He asserted the majority of Americans are ready to embrace reform legislation that would help resolve the status of an estimated 11 million illegal immigrants, including over 300,000 Indians. Indians are the second fastest growing group of illegal immigrants in the US after Mexicans.
"I believe we can put politics aside and finally have an immigration system that's accountable," Obama told an audience at Washington's American University. "I believe we can appeal not to people's fears, but to their hopes, to their highest ideals. Because that's who we are as Americans."
Obama criticised Arizona's controversial new immigration law, which requires immigrants to carry alien registration documents at all times and requires police to question people if there's reason to suspect they're in the United States illegally.
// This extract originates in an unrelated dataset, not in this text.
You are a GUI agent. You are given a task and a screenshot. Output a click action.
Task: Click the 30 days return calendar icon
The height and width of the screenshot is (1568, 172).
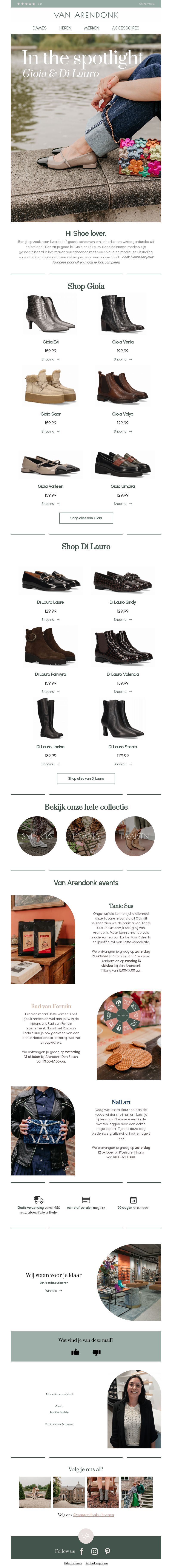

It also targets businesses that hire illegal immigrant labourers or knowingly transport them.
The measure - under review by the Justice Department - has "fanned the flames of an already contentious debate," Obama said.
It puts pressure on police officers to enforce rules that are "unenforceable" while making communities less safe - in part, by making people more reluctant to report crimes.
Rounding up everyone in the country who has entered illegally would be both "logistically impossible" and "tear at the fabric of the nation," the president warned.
But at the same time, Obama suggested, it would be wrong to offer blanket amnesty for people who came into the United States unlawfully.
The president urged Congress to tackle immigration reform legislation but stressed that it would require support from both Democrats and Republicans. "That is the political and mathematical reality," he said.